> **Directions for this task**
The answer must consist of every record below, transcribed exactly.

> **Information shown**
___

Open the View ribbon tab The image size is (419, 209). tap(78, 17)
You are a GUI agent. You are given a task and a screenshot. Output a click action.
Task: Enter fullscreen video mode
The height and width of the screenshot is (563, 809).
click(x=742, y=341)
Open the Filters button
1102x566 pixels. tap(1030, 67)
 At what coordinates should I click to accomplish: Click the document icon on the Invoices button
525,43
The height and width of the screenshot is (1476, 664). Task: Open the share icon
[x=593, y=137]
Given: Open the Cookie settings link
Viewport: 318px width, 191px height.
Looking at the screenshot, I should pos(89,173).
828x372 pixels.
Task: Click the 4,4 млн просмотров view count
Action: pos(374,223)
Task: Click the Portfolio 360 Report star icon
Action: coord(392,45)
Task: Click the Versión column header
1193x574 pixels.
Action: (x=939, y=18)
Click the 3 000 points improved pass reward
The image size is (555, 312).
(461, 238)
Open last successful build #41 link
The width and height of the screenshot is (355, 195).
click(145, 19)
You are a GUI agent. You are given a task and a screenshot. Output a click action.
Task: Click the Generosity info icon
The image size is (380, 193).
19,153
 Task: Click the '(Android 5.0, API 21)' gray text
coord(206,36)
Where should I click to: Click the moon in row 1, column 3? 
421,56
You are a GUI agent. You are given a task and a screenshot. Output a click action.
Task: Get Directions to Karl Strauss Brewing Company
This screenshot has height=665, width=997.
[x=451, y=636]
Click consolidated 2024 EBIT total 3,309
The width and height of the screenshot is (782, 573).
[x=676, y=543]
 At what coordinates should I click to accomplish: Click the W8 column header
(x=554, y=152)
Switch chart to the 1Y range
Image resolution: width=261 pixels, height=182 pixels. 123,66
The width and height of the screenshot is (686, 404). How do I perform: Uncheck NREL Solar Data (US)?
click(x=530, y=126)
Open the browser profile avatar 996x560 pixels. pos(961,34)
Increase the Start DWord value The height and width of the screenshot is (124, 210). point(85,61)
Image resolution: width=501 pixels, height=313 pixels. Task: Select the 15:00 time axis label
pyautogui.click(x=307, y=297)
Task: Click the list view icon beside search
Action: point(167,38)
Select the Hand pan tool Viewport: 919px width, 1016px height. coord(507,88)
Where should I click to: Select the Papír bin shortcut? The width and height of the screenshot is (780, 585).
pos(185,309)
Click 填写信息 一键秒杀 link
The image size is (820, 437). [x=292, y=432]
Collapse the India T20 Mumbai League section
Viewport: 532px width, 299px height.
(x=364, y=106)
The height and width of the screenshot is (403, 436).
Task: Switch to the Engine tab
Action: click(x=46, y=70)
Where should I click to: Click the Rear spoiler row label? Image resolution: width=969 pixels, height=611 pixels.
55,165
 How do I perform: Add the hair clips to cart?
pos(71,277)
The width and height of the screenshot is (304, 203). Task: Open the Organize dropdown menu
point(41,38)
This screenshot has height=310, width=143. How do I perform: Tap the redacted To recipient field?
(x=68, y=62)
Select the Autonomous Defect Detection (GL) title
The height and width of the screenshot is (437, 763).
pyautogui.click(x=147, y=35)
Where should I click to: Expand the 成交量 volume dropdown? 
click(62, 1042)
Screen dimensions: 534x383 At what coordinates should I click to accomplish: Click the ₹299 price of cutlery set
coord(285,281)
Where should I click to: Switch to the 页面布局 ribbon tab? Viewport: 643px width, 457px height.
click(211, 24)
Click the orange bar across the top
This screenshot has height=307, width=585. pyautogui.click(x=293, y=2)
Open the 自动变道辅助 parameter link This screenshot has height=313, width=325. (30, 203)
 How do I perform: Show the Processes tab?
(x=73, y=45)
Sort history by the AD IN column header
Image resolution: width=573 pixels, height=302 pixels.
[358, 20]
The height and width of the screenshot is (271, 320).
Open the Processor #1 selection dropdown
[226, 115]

___

> **Your solution**
Open the View ribbon tab The image size is (419, 209). tap(78, 17)
You are a GUI agent. You are given a task and a screenshot. Output a click action.
Task: Enter fullscreen video mode
The height and width of the screenshot is (563, 809).
click(x=742, y=341)
Open the Filters button
1102x566 pixels. tap(1030, 67)
 At what coordinates should I click to accomplish: Click the document icon on the Invoices button
525,43
The height and width of the screenshot is (1476, 664). Task: Open the share icon
[x=593, y=137]
Given: Open the Cookie settings link
Viewport: 318px width, 191px height.
Looking at the screenshot, I should pos(89,173).
828x372 pixels.
Task: Click the 4,4 млн просмотров view count
Action: pos(374,223)
Task: Click the Portfolio 360 Report star icon
Action: coord(392,45)
Task: Click the Versión column header
1193x574 pixels.
Action: (x=939, y=18)
Click the 3 000 points improved pass reward
The image size is (555, 312).
(461, 238)
Open last successful build #41 link
The width and height of the screenshot is (355, 195).
click(145, 19)
You are a GUI agent. You are given a task and a screenshot. Output a click action.
Task: Click the Generosity info icon
The image size is (380, 193).
19,153
 Task: Click the '(Android 5.0, API 21)' gray text
coord(206,36)
Where should I click to: Click the moon in row 1, column 3? 
421,56
You are a GUI agent. You are given a task and a screenshot. Output a click action.
Task: Get Directions to Karl Strauss Brewing Company
This screenshot has height=665, width=997.
[x=451, y=636]
Click consolidated 2024 EBIT total 3,309
The width and height of the screenshot is (782, 573).
[x=676, y=543]
 At what coordinates should I click to accomplish: Click the W8 column header
(x=554, y=152)
Switch chart to the 1Y range
Image resolution: width=261 pixels, height=182 pixels. 123,66
The width and height of the screenshot is (686, 404). How do I perform: Uncheck NREL Solar Data (US)?
click(x=530, y=126)
Open the browser profile avatar 996x560 pixels. pos(961,34)
Increase the Start DWord value The height and width of the screenshot is (124, 210). point(85,61)
Image resolution: width=501 pixels, height=313 pixels. Task: Select the 15:00 time axis label
pyautogui.click(x=307, y=297)
Task: Click the list view icon beside search
Action: point(167,38)
Select the Hand pan tool Viewport: 919px width, 1016px height. coord(507,88)
Where should I click to: Select the Papír bin shortcut? The width and height of the screenshot is (780, 585).
pos(185,309)
Click 填写信息 一键秒杀 link
The image size is (820, 437). [x=292, y=432]
Collapse the India T20 Mumbai League section
Viewport: 532px width, 299px height.
(x=364, y=106)
The height and width of the screenshot is (403, 436).
Task: Switch to the Engine tab
Action: click(x=46, y=70)
Where should I click to: Click the Rear spoiler row label? Image resolution: width=969 pixels, height=611 pixels.
55,165
 How do I perform: Add the hair clips to cart?
pos(71,277)
The width and height of the screenshot is (304, 203). Task: Open the Organize dropdown menu
point(41,38)
This screenshot has height=310, width=143. How do I perform: Tap the redacted To recipient field?
(x=68, y=62)
Select the Autonomous Defect Detection (GL) title
The height and width of the screenshot is (437, 763).
pyautogui.click(x=147, y=35)
Where should I click to: Expand the 成交量 volume dropdown? 
click(62, 1042)
Screen dimensions: 534x383 At what coordinates should I click to accomplish: Click the ₹299 price of cutlery set
coord(285,281)
Where should I click to: Switch to the 页面布局 ribbon tab? Viewport: 643px width, 457px height.
click(211, 24)
Click the orange bar across the top
This screenshot has height=307, width=585. pyautogui.click(x=293, y=2)
Open the 自动变道辅助 parameter link This screenshot has height=313, width=325. (30, 203)
 How do I perform: Show the Processes tab?
(x=73, y=45)
Sort history by the AD IN column header
Image resolution: width=573 pixels, height=302 pixels.
[358, 20]
The height and width of the screenshot is (271, 320).
Open the Processor #1 selection dropdown
[226, 115]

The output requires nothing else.